### Given exercise
Copy the following records verbatim, line for line.

### Word and element pointing entries
== == ==
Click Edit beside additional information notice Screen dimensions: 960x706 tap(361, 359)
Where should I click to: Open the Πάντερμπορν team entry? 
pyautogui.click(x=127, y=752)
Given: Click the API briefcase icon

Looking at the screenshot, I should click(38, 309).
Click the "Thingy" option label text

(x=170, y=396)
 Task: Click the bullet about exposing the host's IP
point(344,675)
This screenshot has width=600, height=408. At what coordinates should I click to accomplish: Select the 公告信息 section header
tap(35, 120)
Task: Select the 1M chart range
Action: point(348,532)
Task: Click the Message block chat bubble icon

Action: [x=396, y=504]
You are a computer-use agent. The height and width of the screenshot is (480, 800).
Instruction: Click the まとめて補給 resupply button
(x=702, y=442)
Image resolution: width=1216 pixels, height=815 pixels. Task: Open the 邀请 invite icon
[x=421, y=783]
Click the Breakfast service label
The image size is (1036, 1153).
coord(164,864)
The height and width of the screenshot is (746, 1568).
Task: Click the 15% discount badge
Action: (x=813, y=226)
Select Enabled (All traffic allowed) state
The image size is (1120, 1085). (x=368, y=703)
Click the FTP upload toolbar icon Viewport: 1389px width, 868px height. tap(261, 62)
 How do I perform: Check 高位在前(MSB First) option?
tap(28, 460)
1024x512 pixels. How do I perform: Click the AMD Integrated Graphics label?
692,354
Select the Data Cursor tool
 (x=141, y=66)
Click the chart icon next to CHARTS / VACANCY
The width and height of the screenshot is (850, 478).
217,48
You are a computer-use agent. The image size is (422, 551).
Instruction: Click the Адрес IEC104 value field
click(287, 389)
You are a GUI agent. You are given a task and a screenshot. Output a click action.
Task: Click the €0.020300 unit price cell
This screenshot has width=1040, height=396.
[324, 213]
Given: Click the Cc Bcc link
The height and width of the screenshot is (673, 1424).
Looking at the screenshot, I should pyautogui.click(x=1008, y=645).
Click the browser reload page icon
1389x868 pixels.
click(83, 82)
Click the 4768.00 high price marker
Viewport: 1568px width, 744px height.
== == ==
### Written answer
Click Edit beside additional information notice Screen dimensions: 960x706 tap(361, 359)
Where should I click to: Open the Πάντερμπορν team entry? 
pyautogui.click(x=127, y=752)
Given: Click the API briefcase icon

Looking at the screenshot, I should click(38, 309).
Click the "Thingy" option label text

(x=170, y=396)
 Task: Click the bullet about exposing the host's IP
point(344,675)
This screenshot has width=600, height=408. At what coordinates should I click to accomplish: Select the 公告信息 section header
tap(35, 120)
Task: Select the 1M chart range
Action: point(348,532)
Task: Click the Message block chat bubble icon

Action: [x=396, y=504]
You are a computer-use agent. The height and width of the screenshot is (480, 800).
Instruction: Click the まとめて補給 resupply button
(x=702, y=442)
Image resolution: width=1216 pixels, height=815 pixels. Task: Open the 邀请 invite icon
[x=421, y=783]
Click the Breakfast service label
The image size is (1036, 1153).
coord(164,864)
The height and width of the screenshot is (746, 1568).
Task: Click the 15% discount badge
Action: (x=813, y=226)
Select Enabled (All traffic allowed) state
The image size is (1120, 1085). (x=368, y=703)
Click the FTP upload toolbar icon Viewport: 1389px width, 868px height. tap(261, 62)
 How do I perform: Check 高位在前(MSB First) option?
tap(28, 460)
1024x512 pixels. How do I perform: Click the AMD Integrated Graphics label?
692,354
Select the Data Cursor tool
 (x=141, y=66)
Click the chart icon next to CHARTS / VACANCY
The width and height of the screenshot is (850, 478).
217,48
You are a computer-use agent. The image size is (422, 551).
Instruction: Click the Адрес IEC104 value field
click(287, 389)
You are a GUI agent. You are given a task and a screenshot. Output a click action.
Task: Click the €0.020300 unit price cell
This screenshot has width=1040, height=396.
[324, 213]
Given: Click the Cc Bcc link
The height and width of the screenshot is (673, 1424).
Looking at the screenshot, I should pyautogui.click(x=1008, y=645).
Click the browser reload page icon
1389x868 pixels.
click(83, 82)
Click the 4768.00 high price marker
Viewport: 1568px width, 744px height.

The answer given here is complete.